New international high water marks in the making?

The Bundestag’s future work on intelligence reform — which will soon also include amendments to the domestic intelligence law (Bundesverfassungschutzgesetz) now that a second bill is finished and currently reviewed by various German ministries — will keep legislators and interested commentators quite busy given the substantial changes the court has now ordered. As indicated, this includes the identification and codification of new safeguards regarding automated data transfers but also viable measures to facilitate professional oversight of German contributions to intelligence cooperation. This, of course, is a challenge that many countries face and democracies should collectively race to the top and exchange views on best practice. 

Among the many other relevant findings in the judgement there is another one that stands out from an international perspective. The German Constitution, it reads, “does not allow for global and general surveillance, not even for the purpose of gathering foreign intelligence. Therefore, the legislator must impose restrictions on the volume of data to be taken from the respective transmission channels and on the geographical area covered by surveillance”. The German Constitutional Court is thereby pushing the Bundestag, in effect, to set new high water marks for foreign intelligence collection. By international comparison, this may be seen as tantamount to the US Supreme Court requesting a significant upgrade of the US Presidential Policy Directive 28, which thus far speaks only of the “privacy interests” of foreigners and not their fundamental rights. It would also be analogous to a request to trim US Executive Order 12333. On top of that, the German Court did not accept a mere reliance on directives and decrees but wants these matters to be written into actual intelligence laws passed by parliament, thus becoming “the embodiment of the people’s will” and possessing greater legitimacy.  

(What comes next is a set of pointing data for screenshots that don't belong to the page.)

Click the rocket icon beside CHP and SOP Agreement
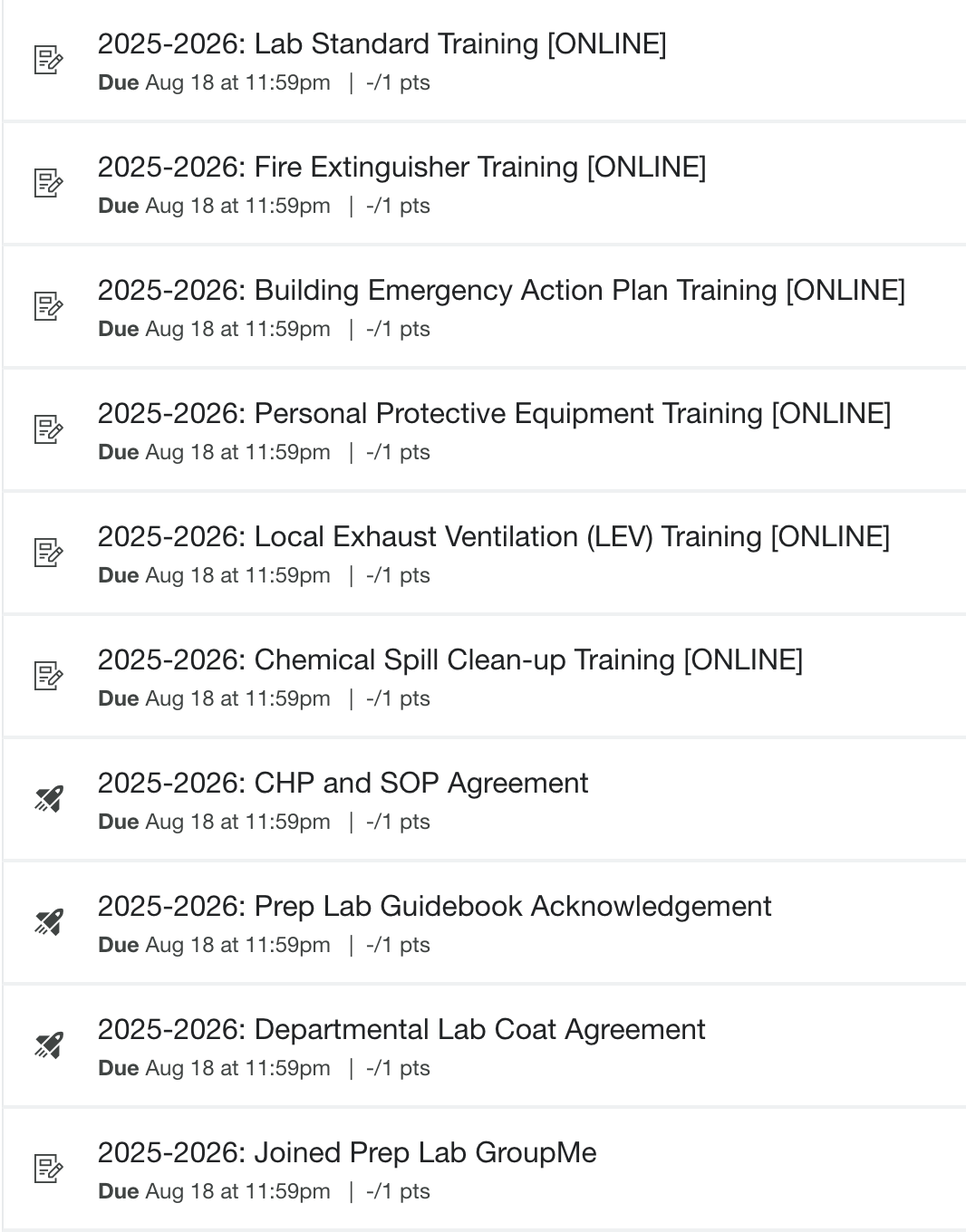(x=48, y=799)
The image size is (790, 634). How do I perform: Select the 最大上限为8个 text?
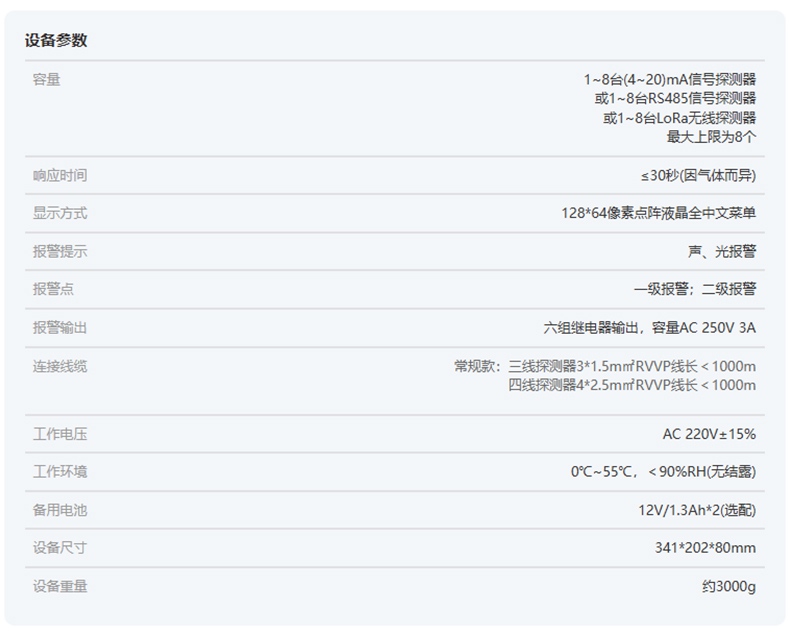click(711, 136)
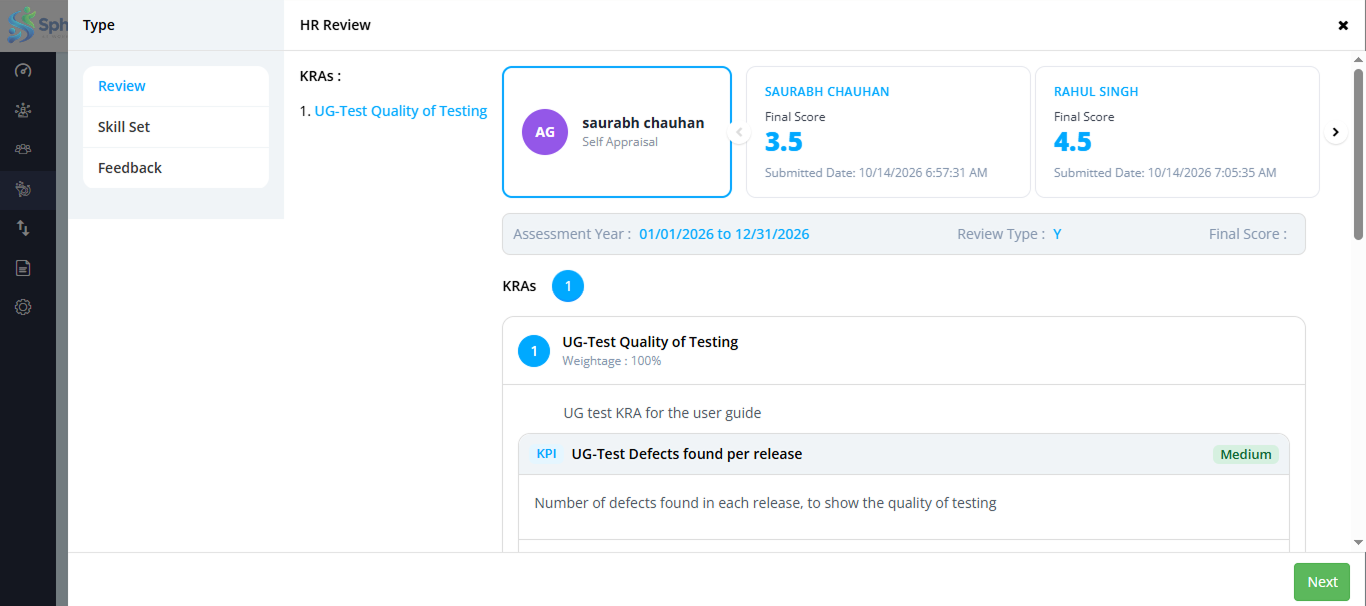Open UG-Test Quality of Testing KRA link
Screen dimensions: 1366x606
point(401,111)
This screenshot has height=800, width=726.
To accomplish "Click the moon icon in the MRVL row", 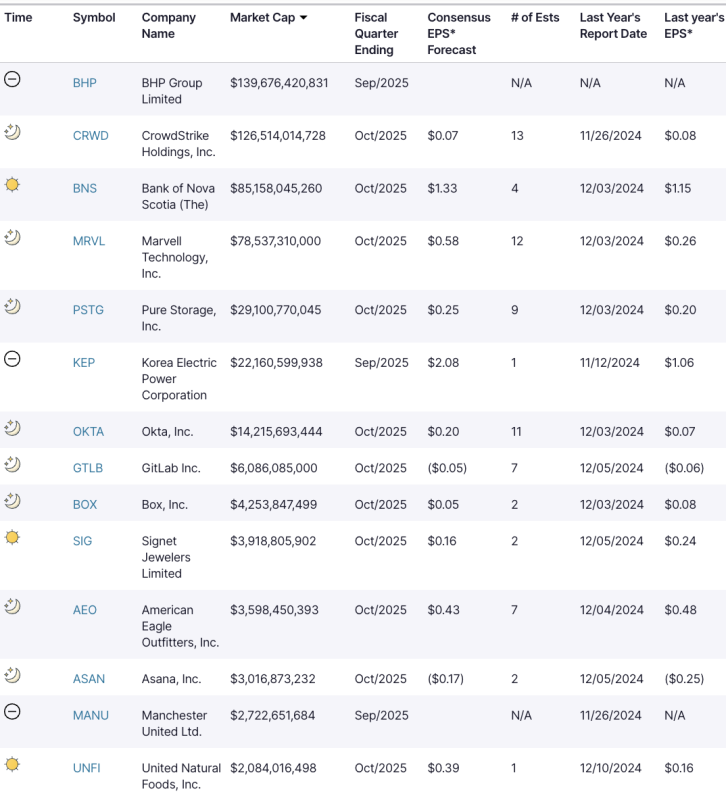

The drafters of the 2016 intelligence reform took a significant risk and have rightfully lost. They knew that if their interpretation of the limited territorial reach of Art. 10 of the Basic Law failed to convince the Constitutional Court, they will have to revise almost the entire Act. The Court’s ruling has now made this the arduous but very important task for the 19th Bundestag. 

If and how the German parliament will manage to do all this will captivate interested observers for a while. Given the lengthy list of legislative to-dos and the fact that major political actors have thus far displayed a reluctance to touch the issue of judicial oversight, this judgement surely will take a while to sink in. As its 332 paragraphs make clear, mere cosmetic changes will not suffice. The challenge is very timely though and should resonate with other lawmakers across Europe. This is because to strengthen not just the de jure but also the de facto protection of non-nationals in the context of global, widespread electronic surveillance takes far more than a single legislative reform in one country. As the court has cautioned, it is indeed too easy for national protections to be circumvented through international cooperation. Thus, I hope, that other stakeholders (governments, lawmakers, oversight bodies, but also intelligence services) will engage constructively with German lawmakers on how to move European standards on SIGINT forward. There is a growing European acquis in the making if the political will can be mustered, not just in Berlin. Up until now, this remains a caveat the size of Brazil. 

* These quotations have been translated from the judgement “1 BvR 2835/17” by the author and should not be regarded as a formally authorised English version of the judgement.